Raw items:
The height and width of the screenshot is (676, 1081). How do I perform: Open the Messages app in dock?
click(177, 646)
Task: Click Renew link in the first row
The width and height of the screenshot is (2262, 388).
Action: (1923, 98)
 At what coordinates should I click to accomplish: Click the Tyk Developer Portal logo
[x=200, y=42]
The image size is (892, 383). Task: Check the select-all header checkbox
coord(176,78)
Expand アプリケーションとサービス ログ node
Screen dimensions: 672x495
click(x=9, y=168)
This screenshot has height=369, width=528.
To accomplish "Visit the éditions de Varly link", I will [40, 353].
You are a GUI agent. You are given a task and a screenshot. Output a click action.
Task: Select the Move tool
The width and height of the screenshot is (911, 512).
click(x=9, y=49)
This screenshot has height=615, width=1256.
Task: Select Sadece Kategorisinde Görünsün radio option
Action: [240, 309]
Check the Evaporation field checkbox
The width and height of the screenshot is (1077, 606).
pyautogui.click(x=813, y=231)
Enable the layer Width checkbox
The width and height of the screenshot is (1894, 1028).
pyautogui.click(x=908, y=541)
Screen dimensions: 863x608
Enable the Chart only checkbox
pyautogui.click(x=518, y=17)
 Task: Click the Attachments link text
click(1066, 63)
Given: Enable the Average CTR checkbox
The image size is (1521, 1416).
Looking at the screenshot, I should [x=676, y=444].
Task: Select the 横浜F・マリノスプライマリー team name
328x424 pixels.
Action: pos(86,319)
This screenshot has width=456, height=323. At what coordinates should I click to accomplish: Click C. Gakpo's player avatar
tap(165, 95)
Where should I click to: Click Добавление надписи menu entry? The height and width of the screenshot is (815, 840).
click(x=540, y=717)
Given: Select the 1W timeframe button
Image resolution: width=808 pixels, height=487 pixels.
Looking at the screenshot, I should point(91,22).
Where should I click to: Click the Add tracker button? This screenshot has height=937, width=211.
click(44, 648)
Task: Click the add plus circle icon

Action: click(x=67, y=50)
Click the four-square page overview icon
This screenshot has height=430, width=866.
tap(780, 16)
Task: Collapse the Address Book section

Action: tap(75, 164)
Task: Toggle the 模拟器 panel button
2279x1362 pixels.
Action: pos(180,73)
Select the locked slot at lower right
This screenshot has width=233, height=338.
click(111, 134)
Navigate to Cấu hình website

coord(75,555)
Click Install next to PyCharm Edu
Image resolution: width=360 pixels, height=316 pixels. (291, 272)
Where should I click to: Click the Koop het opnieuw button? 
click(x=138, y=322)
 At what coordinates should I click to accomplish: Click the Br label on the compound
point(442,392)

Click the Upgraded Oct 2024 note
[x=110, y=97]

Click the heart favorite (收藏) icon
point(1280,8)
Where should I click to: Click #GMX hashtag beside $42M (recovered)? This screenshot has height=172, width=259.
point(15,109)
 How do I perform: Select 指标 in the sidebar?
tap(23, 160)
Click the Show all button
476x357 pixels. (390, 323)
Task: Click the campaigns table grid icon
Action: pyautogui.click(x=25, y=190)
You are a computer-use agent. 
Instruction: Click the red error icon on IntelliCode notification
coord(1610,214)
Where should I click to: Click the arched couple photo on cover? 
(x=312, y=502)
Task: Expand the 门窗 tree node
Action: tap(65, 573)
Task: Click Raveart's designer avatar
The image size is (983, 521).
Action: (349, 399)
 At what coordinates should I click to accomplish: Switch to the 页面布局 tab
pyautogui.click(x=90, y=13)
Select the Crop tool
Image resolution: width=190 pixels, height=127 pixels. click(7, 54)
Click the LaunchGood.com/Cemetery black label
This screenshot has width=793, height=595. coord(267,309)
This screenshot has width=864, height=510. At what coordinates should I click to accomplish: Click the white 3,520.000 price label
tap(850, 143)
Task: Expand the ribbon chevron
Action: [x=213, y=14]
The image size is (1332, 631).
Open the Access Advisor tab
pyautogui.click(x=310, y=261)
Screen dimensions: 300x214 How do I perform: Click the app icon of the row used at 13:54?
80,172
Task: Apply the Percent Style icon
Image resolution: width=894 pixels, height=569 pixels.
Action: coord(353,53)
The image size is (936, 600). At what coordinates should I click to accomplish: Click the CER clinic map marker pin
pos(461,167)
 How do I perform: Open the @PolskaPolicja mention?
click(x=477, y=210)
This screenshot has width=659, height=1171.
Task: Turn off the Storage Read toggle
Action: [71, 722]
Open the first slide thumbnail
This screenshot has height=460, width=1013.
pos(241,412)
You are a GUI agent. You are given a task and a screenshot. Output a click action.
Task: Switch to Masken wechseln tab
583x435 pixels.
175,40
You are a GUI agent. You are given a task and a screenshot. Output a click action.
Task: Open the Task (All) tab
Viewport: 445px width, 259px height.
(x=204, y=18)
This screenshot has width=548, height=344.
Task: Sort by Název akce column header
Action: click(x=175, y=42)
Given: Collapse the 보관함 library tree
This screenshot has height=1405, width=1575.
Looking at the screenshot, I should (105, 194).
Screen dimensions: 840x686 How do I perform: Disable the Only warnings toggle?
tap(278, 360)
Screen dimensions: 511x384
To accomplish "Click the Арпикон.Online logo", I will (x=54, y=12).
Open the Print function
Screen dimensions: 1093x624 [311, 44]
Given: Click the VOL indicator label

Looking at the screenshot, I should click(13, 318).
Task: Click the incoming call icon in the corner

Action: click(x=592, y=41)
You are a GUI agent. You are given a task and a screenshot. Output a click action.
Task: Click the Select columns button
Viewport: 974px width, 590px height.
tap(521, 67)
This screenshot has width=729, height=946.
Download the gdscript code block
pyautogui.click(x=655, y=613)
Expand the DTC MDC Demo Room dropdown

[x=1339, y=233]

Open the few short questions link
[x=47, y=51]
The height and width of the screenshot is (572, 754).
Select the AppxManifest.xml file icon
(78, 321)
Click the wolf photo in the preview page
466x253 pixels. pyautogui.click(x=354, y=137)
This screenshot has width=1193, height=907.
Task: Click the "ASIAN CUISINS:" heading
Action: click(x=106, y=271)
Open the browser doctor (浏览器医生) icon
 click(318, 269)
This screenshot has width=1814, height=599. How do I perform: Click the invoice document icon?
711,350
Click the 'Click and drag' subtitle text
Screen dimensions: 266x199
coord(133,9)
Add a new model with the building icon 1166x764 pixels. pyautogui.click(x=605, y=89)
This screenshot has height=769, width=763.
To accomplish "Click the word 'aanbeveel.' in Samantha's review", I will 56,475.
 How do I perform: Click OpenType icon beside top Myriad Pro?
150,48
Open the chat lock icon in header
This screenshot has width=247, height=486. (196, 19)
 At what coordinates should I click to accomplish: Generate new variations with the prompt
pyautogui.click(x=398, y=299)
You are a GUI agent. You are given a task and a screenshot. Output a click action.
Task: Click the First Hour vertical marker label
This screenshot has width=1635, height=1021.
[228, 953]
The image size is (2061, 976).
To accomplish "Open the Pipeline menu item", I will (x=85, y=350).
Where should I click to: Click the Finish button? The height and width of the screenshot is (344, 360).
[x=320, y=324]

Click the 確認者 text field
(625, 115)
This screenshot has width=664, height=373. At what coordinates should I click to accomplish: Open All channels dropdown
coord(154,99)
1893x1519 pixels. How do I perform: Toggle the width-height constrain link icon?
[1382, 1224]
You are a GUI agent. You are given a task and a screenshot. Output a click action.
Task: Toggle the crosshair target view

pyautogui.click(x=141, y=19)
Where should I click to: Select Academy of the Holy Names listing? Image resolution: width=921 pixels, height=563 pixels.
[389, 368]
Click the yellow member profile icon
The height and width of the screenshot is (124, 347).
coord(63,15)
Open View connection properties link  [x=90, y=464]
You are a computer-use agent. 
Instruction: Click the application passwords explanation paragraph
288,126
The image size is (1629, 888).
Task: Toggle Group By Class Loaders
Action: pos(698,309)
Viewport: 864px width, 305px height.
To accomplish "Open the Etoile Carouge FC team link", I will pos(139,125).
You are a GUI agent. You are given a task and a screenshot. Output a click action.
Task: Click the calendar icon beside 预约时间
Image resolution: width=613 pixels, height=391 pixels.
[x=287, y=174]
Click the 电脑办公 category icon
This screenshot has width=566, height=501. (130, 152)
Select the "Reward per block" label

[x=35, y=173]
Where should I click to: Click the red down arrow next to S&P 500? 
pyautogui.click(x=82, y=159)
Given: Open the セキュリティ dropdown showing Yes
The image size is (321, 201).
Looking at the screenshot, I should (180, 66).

*Exercise description*
Copy out the lines of the items word for word, beginning with the first line and continuing through the line containing "Looking at the screenshot, I should point(91,22).", with both ends included.

*Answer to this problem*
The height and width of the screenshot is (676, 1081). How do I perform: Open the Messages app in dock?
click(177, 646)
Task: Click Renew link in the first row
The width and height of the screenshot is (2262, 388).
Action: (1923, 98)
 At what coordinates should I click to accomplish: Click the Tyk Developer Portal logo
[x=200, y=42]
The image size is (892, 383). Task: Check the select-all header checkbox
coord(176,78)
Expand アプリケーションとサービス ログ node
Screen dimensions: 672x495
click(x=9, y=168)
This screenshot has height=369, width=528.
To accomplish "Visit the éditions de Varly link", I will [40, 353].
You are a GUI agent. You are given a task and a screenshot. Output a click action.
Task: Select the Move tool
The width and height of the screenshot is (911, 512).
click(x=9, y=49)
This screenshot has height=615, width=1256.
Task: Select Sadece Kategorisinde Görünsün radio option
Action: [240, 309]
Check the Evaporation field checkbox
The width and height of the screenshot is (1077, 606).
pyautogui.click(x=813, y=231)
Enable the layer Width checkbox
The width and height of the screenshot is (1894, 1028).
pyautogui.click(x=908, y=541)
Screen dimensions: 863x608
Enable the Chart only checkbox
pyautogui.click(x=518, y=17)
 Task: Click the Attachments link text
click(1066, 63)
Given: Enable the Average CTR checkbox
The image size is (1521, 1416).
Looking at the screenshot, I should [x=676, y=444].
Task: Select the 横浜F・マリノスプライマリー team name
328x424 pixels.
Action: pos(86,319)
This screenshot has width=456, height=323. At what coordinates should I click to accomplish: Click C. Gakpo's player avatar
tap(165, 95)
Where should I click to: Click Добавление надписи menu entry? The height and width of the screenshot is (815, 840).
click(x=540, y=717)
Given: Select the 1W timeframe button
Image resolution: width=808 pixels, height=487 pixels.
Looking at the screenshot, I should point(91,22).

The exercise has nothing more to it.